It hardly seems possible, but 2012 will mark the 50th anniversary of Barbarella, the sex-in-outer-space saga featuring an underclad superheroine determined to create intergalactic peace, one orgasm at a time.
Barbarella began as a French comic book and was later turned into a memorably goofy 1968 film starring a very Bardot-esque Jane Fonda. Her iconic go-go-boots-and-plastic-bra ensemble has been a staple of adult Hallowe’en costumes ever since, and it’s inspired more than a few campy lingerie designs over the years as well.

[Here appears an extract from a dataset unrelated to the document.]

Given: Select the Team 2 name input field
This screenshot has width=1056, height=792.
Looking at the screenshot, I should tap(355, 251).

Despite its unabashed silliness, Barbarella became a kind of tongue-in-cheek manifesto for erotic exploration and one of many artistic landmarks that defined the sexual revolution of the 1960s. Unfortunately, today Barbarella is more often viewed as a kitschy cartoon figure than a cultural icon.

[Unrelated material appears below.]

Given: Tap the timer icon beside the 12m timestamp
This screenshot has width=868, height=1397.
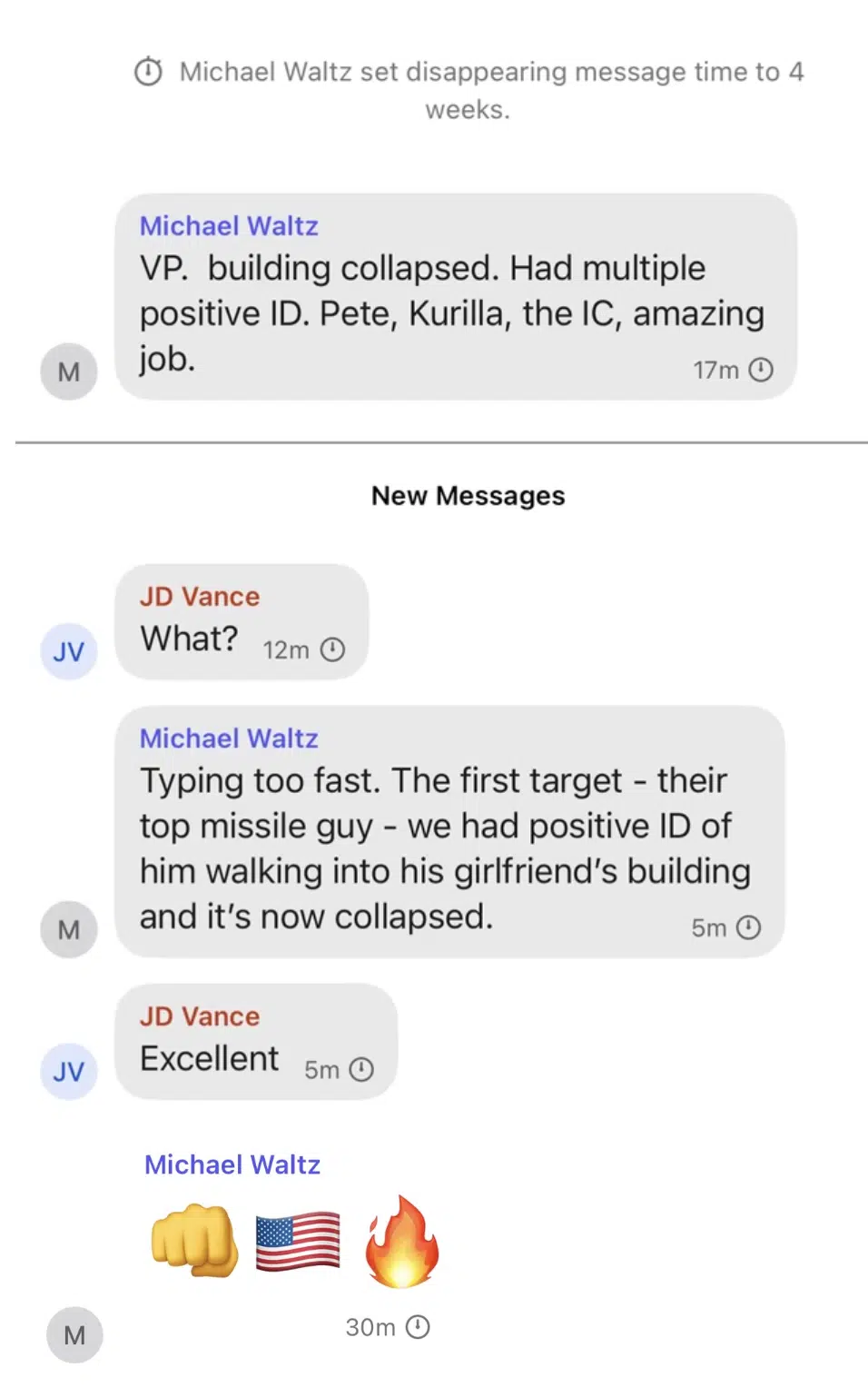Looking at the screenshot, I should click(x=333, y=649).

This European wonder woman is long overdue for a critical reappraisal and stylistic re-interpretation. And who better to undertake that task than one of the most forward-looking lingerie designers working today?
Marika Vera, the young Mexican designer whose signature label launched last summer, has made Barbarella the central inspiration for her hotly anticipated sophomore collection, called Queen of the Galaxy.
The new set will debut next week at the Lingerie Collective exhibition in London, and will reach stores for the Autumn-Winter 2012 season.
Below are some preview images from Queen of the Galaxy, and you can spot of Marika’s style signatures: overlapping fabrics, daring hip cuts and minimalist lines that are carefully configured to accentuate the body’s erotic contours. A full lookbook and product information will be available next week.
For those unfamiliar with Marika Vera, her sensuous debut range called Venus In Furs was one last year’s most admired and heralded the arrival of a major new design talent. You can read about it here.
We’ll take a closer look at Marika and her Queen of the Galaxy once it reaches the market.
In the meantime, we’ll be busy petitioning the French to find an appropriate way to mark the Barbarella anniversary. Would a national holiday be out of the question?